■ **Exercise description**
Can you copy all of the material below word for word, leaving out the pictures?

BEGIN Entries

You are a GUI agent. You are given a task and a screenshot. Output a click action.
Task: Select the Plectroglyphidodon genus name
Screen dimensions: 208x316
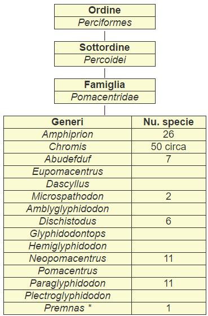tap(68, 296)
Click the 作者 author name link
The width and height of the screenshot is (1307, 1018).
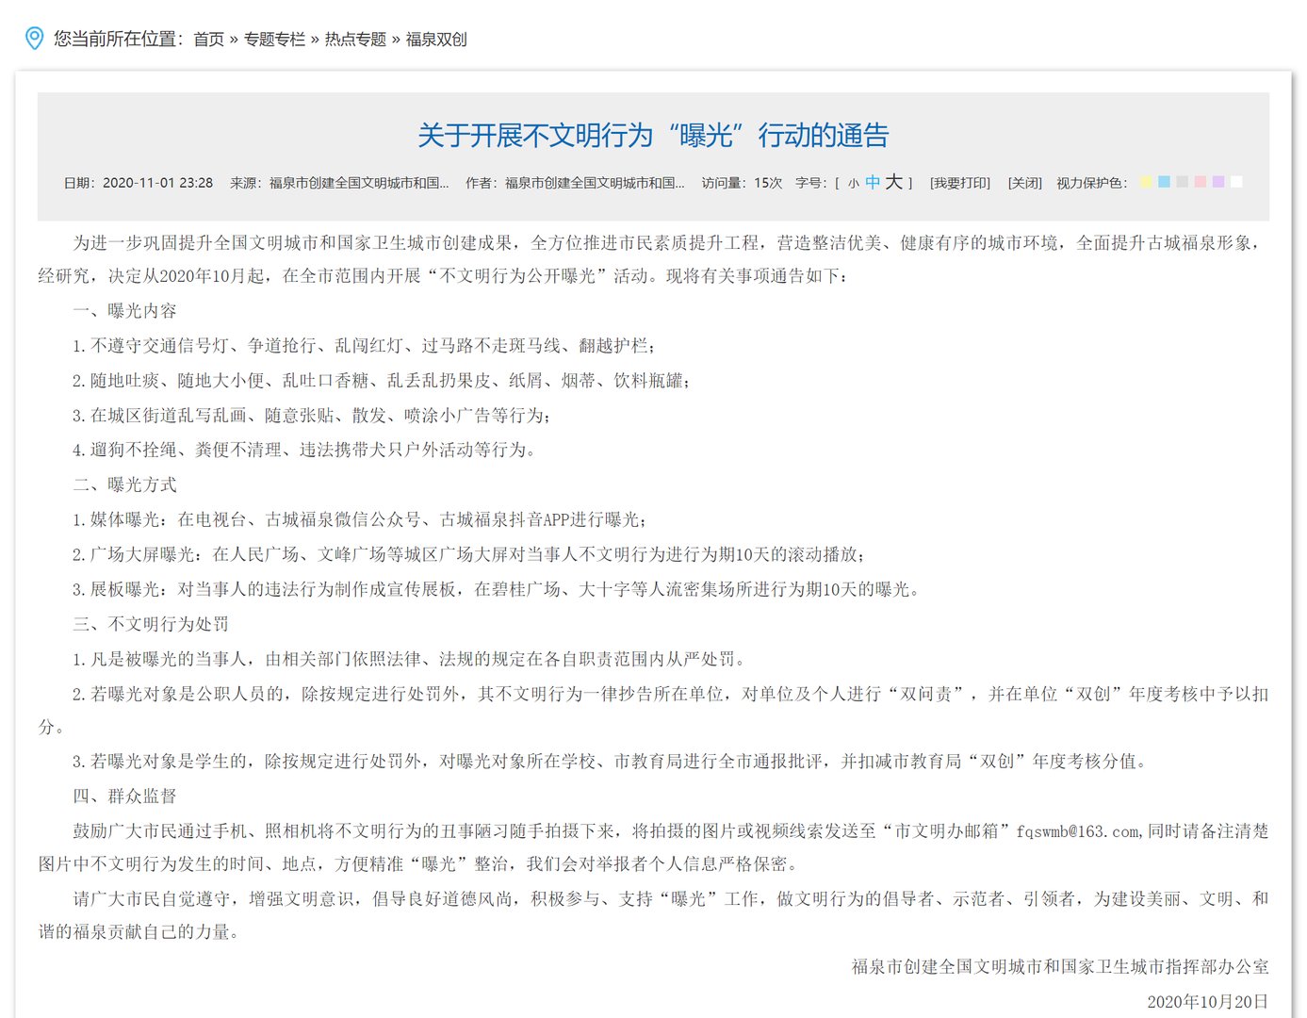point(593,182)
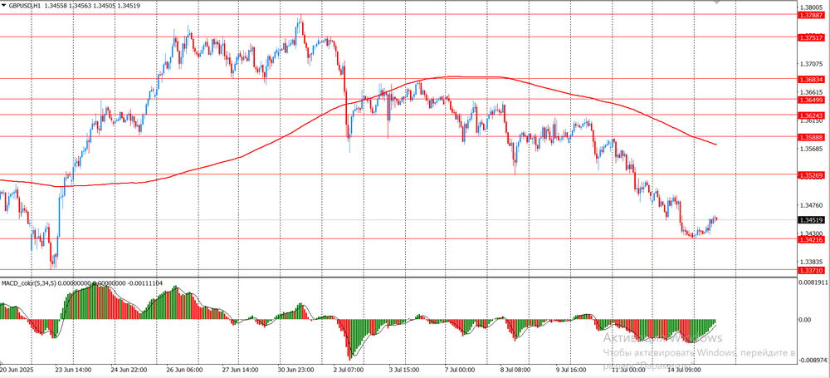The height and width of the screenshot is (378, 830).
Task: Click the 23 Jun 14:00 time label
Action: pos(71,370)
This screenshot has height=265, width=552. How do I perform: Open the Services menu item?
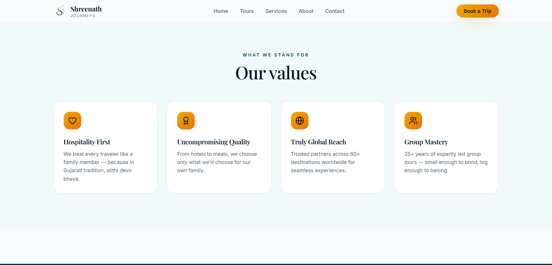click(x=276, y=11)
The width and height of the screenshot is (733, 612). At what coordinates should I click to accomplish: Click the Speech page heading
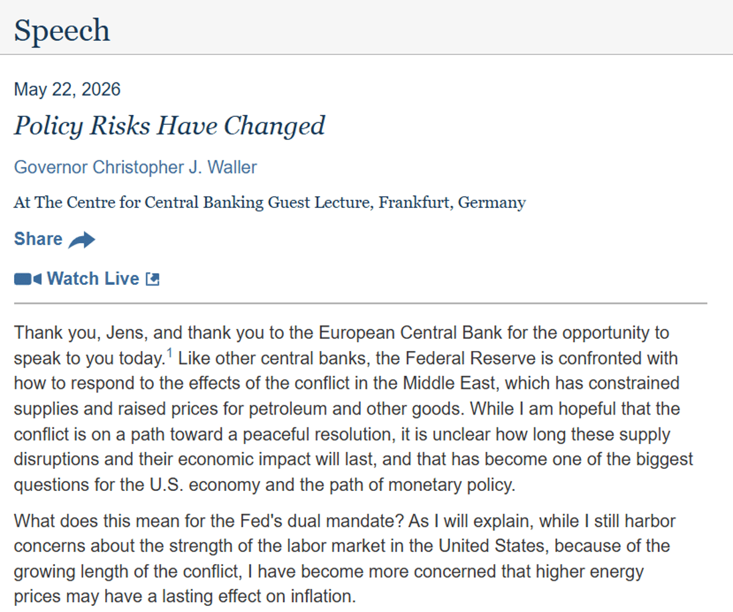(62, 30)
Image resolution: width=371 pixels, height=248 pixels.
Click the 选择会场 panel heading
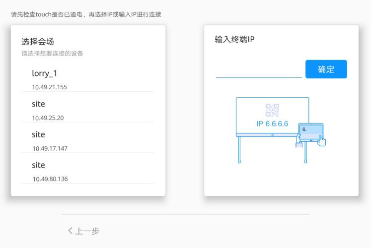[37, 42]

END Entries

■ **Exercise solution**
You are a GUI agent. You are given a task and a screenshot. Output a click action.
Task: Select the Plectroglyphidodon genus name
Screen dimensions: 208x316
tap(68, 296)
Click the 作者 author name link
The width and height of the screenshot is (1307, 1018).
point(593,182)
The height and width of the screenshot is (378, 830).
Task: Click the 23 Jun 14:00 time label
Action: pos(71,370)
This screenshot has height=265, width=552. How do I perform: Open the Services menu item?
click(x=276, y=11)
The width and height of the screenshot is (733, 612). At what coordinates should I click to accomplish: Click the Speech page heading
(62, 30)
Image resolution: width=371 pixels, height=248 pixels.
Click the 选择会场 panel heading
[37, 42]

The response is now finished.